-- Start --

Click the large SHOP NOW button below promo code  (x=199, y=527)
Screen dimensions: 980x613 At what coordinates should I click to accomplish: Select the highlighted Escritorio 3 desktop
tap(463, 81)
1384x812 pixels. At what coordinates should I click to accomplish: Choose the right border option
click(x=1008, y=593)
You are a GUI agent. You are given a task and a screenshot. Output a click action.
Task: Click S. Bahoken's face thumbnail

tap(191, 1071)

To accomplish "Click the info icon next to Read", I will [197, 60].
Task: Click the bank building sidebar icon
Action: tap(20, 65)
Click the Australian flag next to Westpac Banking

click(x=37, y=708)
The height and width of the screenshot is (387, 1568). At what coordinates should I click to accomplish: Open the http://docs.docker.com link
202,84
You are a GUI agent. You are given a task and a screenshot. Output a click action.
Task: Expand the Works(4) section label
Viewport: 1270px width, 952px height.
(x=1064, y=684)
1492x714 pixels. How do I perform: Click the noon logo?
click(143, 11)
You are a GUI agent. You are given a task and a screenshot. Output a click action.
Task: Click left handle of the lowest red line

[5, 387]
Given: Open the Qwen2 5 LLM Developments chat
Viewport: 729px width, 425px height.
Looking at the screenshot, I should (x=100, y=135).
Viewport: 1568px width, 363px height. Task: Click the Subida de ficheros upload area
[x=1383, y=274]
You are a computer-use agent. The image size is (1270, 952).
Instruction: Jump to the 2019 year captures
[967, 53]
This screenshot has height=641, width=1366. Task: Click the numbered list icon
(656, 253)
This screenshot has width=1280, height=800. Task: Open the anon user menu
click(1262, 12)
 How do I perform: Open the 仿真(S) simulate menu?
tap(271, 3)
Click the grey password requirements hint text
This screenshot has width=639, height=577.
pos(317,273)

-- End --

[Exercise details] Return all of the lines above unchanged, copying each one exactly.

[Result of the task]
Click the large SHOP NOW button below promo code  (x=199, y=527)
Screen dimensions: 980x613 At what coordinates should I click to accomplish: Select the highlighted Escritorio 3 desktop
tap(463, 81)
1384x812 pixels. At what coordinates should I click to accomplish: Choose the right border option
click(x=1008, y=593)
You are a GUI agent. You are given a task and a screenshot. Output a click action.
Task: Click S. Bahoken's face thumbnail

tap(191, 1071)

To accomplish "Click the info icon next to Read", I will [197, 60].
Task: Click the bank building sidebar icon
Action: tap(20, 65)
Click the Australian flag next to Westpac Banking

click(x=37, y=708)
The height and width of the screenshot is (387, 1568). At what coordinates should I click to accomplish: Open the http://docs.docker.com link
202,84
You are a GUI agent. You are given a task and a screenshot. Output a click action.
Task: Expand the Works(4) section label
Viewport: 1270px width, 952px height.
(x=1064, y=684)
1492x714 pixels. How do I perform: Click the noon logo?
click(143, 11)
You are a GUI agent. You are given a task and a screenshot. Output a click action.
Task: Click left handle of the lowest red line

[5, 387]
Given: Open the Qwen2 5 LLM Developments chat
Viewport: 729px width, 425px height.
Looking at the screenshot, I should (x=100, y=135).
Viewport: 1568px width, 363px height. Task: Click the Subida de ficheros upload area
[x=1383, y=274]
You are a computer-use agent. The image size is (1270, 952).
Instruction: Jump to the 2019 year captures
[967, 53]
This screenshot has height=641, width=1366. Task: Click the numbered list icon
(656, 253)
This screenshot has width=1280, height=800. Task: Open the anon user menu
click(1262, 12)
 How do I perform: Open the 仿真(S) simulate menu?
tap(271, 3)
Click the grey password requirements hint text
This screenshot has width=639, height=577.
pos(317,273)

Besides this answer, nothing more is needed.